Oct 29, 2008

Hmong: Refugees Face Persecution


Active ImageThailand and Laos in ‘clear violation of international refugee law’, as treatment of Hmong testifies.

 

 

Below is an article published by AFP:

A US-based human rights group Tuesday [28 October 2008] called on communist Laos to free Hmong ethnic minority protest leaders who it said had been jailed after being forcibly deported by neighbouring Thailand.

Thousands of Lao Hmong have lived in Thai refugee camps for years and requested political asylum in third countries, saying they fear persecution because many Hmong once fought alongside US forces during the Vietnam War.

Thailand has since 2005 repatriated more than 1,500 of the 8,000 Hmong residents of the Thai camps, while both Bangkok and Vientiane have rejected requests by the UN refugee agency or other groups to monitor the process.

New York-based Human Rights Watch (HRW) said in a statement Tuesday [28 October 2008] that Laos was now detaining several Hmong deported by Thailand this year [2008].

"The Lao government is notorious for treating deported Hmong harshly upon their return," said Bill Frelick, the group's refugee policy director.

"By imprisoning these Hmong deportees, Lao authorities confirm the fear many Hmong asylum seekers and refugees have expressed of being persecuted if returned to their native country."

The group said that in June [2008] more than 5,000 of the 8,000 Hmong marched out of Huay Nam Khao refugee camp in Thailand's Phetchabun province to protest a wave of arrests and deportations of Hmong refugees.

Thai authorities stopped the march, arrested 837 Hmong and forcibly returned them to Laos, said the group, adding that eight demonstration leaders and some of their family members had since disappeared.

Several had been jailed in southern Laos for more than three months, said HRW, citing witnesses, while other protest leaders remained missing.

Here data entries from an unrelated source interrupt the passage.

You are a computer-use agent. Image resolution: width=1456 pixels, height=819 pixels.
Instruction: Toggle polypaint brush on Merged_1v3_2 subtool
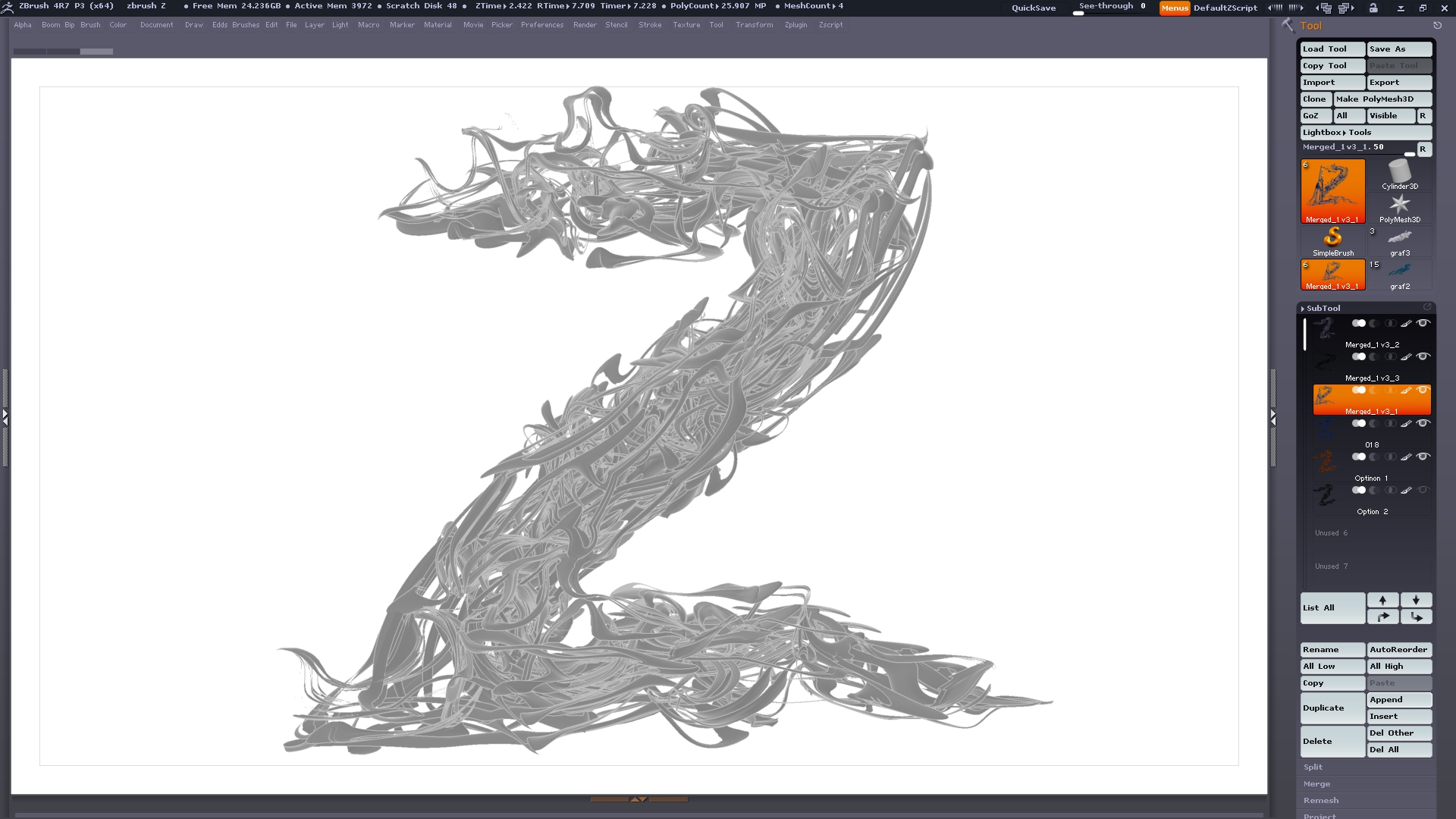[x=1406, y=324]
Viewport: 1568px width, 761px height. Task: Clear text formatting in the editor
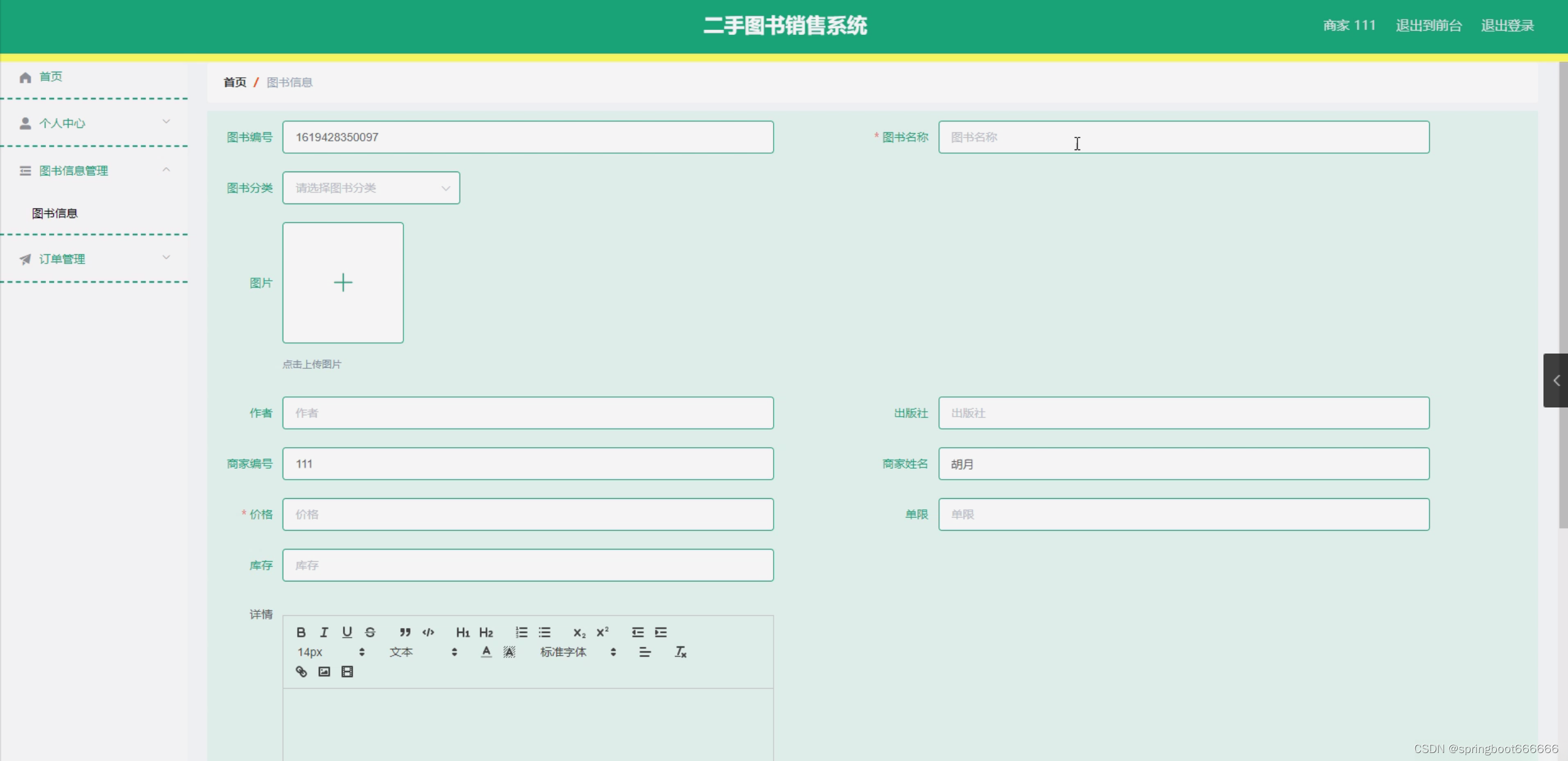coord(680,652)
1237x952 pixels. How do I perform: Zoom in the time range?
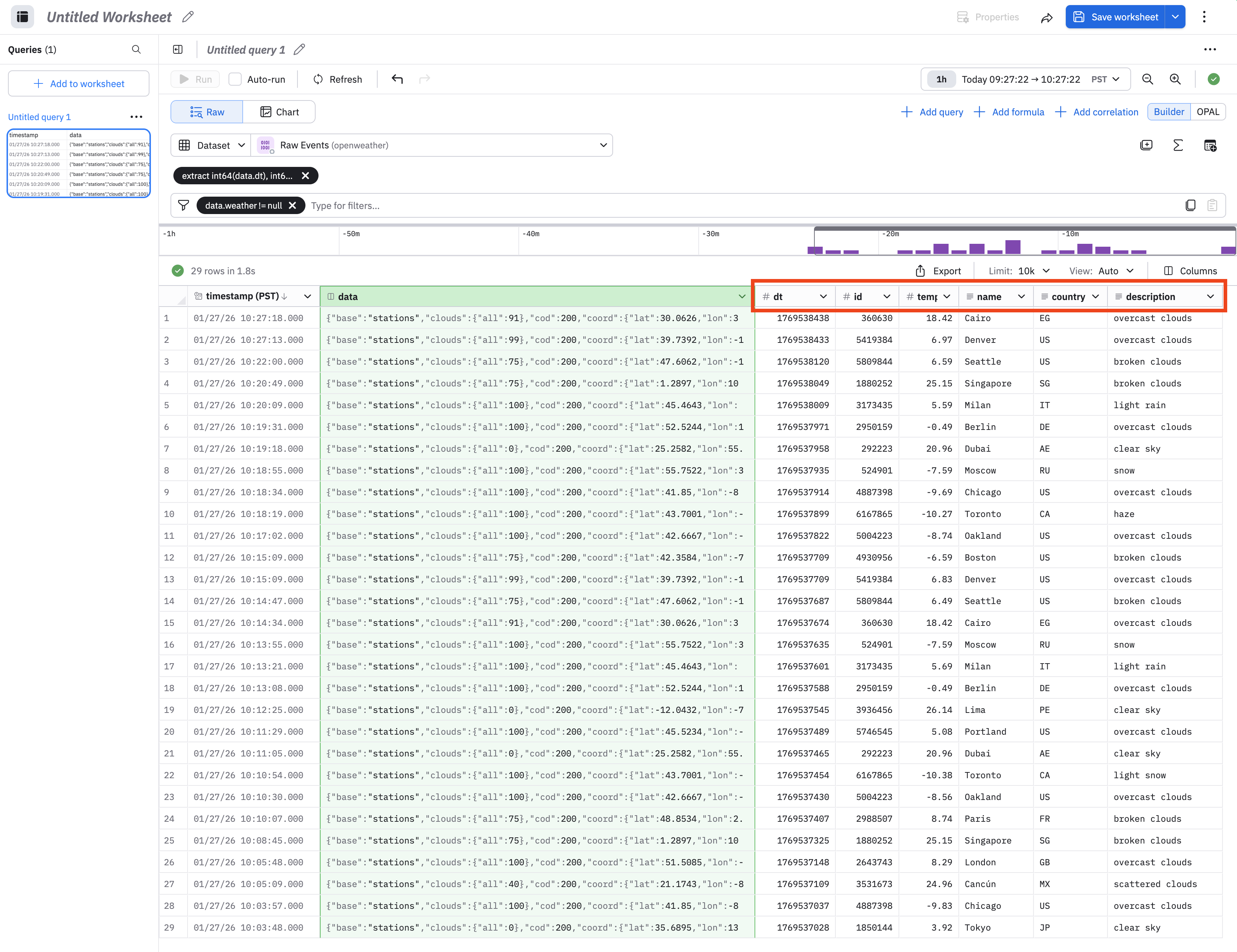1175,79
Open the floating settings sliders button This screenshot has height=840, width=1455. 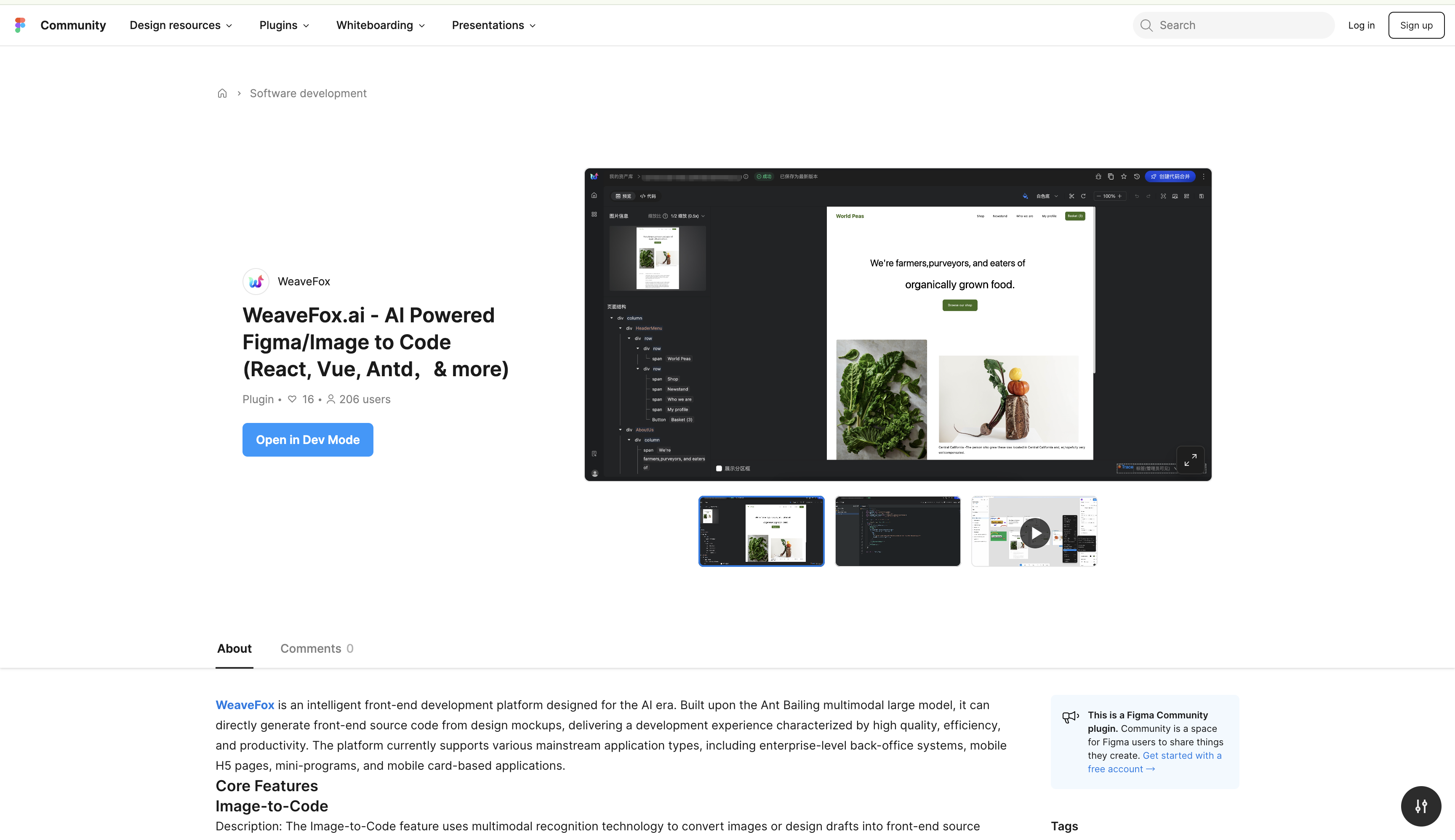pyautogui.click(x=1420, y=806)
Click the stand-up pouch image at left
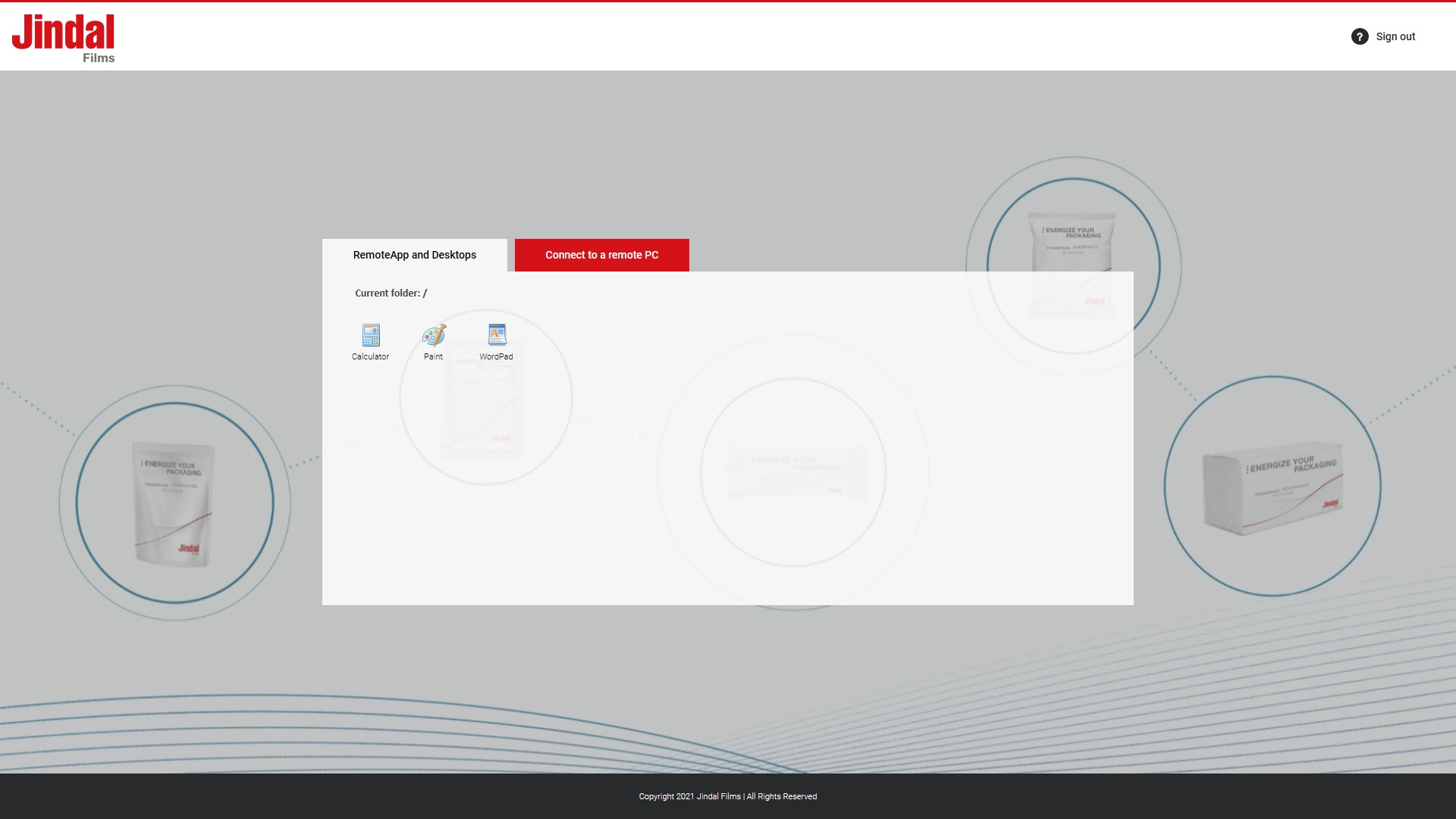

Frelick said that "Thailand's forcible, secret return of Hmong refugee camp protest leaders to Laos is a clear violation of international refugee law."

Laos says it does not discriminate against Hmong and that returnees are well treated. Last month [September 2008] the Lao military command invited Thai government and military officials and media to visit a Hmong relocation site in Pha Lak.

HRW said that in recent decades, "Lao security forces have been responsible for arrests, torture, sexual abuse and extrajudicial killings of Hmong living in areas of Laos suspected to be insurgency regions."

Frelick said that "as long as both Laos and Thailand deny the UN High Commissioner for Refugees access to the Hmong, these so-called voluntary returns cannot be believed to be truly voluntary."